The Brown-headed Apalis (Apalis alticola) is a small passerine bird belonging to the genus Apalis in the family Cisticolidae. It is sometimes included within the Grey Apalis (A. cinerea) but is now commonly considered to be a separate species. It has two subspecies: A. a. alticola and A. a. dowsetti
It is 12-13 cm long with a long tail and fairly long, slender bill. The legs and feet are pinkish and the eye is pale orange. The upperparts are grey-brown, becoming chocolate-brown on the crown and cheeks. The underparts are whitish. The adult male and female are alike; juvenile birds are more olive above and slightly yellowish below. In A. a. alticola, the outer tail-feathers have white tips and outer webs and the next three pairs of tail-feathers have small white tips. A. a. dowsetti has entirely white outer tail-feathers.

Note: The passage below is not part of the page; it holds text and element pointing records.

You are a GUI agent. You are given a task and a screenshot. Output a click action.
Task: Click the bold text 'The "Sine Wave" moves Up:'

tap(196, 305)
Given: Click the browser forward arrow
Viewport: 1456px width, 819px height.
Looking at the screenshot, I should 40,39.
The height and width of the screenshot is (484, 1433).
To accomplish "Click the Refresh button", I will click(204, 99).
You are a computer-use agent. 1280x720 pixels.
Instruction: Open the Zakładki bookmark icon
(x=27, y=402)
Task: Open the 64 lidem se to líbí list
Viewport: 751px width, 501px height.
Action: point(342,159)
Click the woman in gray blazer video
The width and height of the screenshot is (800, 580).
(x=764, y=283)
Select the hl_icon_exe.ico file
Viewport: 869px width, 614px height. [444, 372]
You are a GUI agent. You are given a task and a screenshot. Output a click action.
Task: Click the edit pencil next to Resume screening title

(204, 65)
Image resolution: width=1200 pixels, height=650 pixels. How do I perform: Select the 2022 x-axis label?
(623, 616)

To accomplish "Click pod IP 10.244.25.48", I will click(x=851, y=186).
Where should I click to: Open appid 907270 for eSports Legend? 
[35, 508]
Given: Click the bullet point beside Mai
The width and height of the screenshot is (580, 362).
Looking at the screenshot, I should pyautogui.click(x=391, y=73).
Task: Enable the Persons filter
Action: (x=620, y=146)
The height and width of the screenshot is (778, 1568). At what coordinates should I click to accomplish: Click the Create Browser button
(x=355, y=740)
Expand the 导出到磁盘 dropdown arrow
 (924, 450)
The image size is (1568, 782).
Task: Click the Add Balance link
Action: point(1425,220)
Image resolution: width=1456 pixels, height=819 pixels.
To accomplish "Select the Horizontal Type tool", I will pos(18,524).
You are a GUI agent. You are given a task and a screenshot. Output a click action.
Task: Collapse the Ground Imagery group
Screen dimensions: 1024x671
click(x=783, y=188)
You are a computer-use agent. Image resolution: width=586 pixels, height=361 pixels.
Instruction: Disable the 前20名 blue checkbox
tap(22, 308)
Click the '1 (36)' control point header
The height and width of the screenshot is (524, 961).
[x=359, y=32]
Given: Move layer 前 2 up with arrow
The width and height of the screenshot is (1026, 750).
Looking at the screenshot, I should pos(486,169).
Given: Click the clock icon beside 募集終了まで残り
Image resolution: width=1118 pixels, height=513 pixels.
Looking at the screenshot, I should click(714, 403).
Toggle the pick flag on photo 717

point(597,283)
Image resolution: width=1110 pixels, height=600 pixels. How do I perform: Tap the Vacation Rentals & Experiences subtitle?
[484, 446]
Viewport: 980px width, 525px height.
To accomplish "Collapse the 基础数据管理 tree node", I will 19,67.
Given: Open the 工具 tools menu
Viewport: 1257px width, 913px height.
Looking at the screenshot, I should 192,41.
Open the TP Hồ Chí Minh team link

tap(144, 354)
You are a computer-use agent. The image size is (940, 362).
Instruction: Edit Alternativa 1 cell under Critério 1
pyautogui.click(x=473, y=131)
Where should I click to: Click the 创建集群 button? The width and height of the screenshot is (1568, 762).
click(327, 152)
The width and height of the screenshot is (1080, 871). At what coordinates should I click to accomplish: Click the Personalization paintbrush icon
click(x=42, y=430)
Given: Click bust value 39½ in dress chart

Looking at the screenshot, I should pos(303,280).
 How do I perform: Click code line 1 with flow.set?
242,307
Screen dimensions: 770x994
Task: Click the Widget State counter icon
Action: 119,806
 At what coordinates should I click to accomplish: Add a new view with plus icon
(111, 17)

The Grey Apalis is similar but has a grey-brown head and dark eye. The outer tail-feathers are white like those of A. a. dowsetti but it does not overlap in range with that subspecies.
The song of the Brown-headed Apalis is a series of loud, high-pitched "chip" notes.
It has a patchy distribution in central and east Africa. It inhabits forest and secondary growth at mid to high altitudes. It is often seen in pairs or small groups and frequently joins other bird species in mixed-species feeding flocks. A. a. alticola occurs in parts of Angola, Zambia, Malawi, south-eastern Democratic Republic of Congo, Tanzania and the Nguruman Escarpment in southern Kenya. In locations where its range overlaps with the Grey Apalis, it is restricted to the forest edge. A. a. dowsetti is found only on the Marungu plateau in the Democratic Republic of Congo.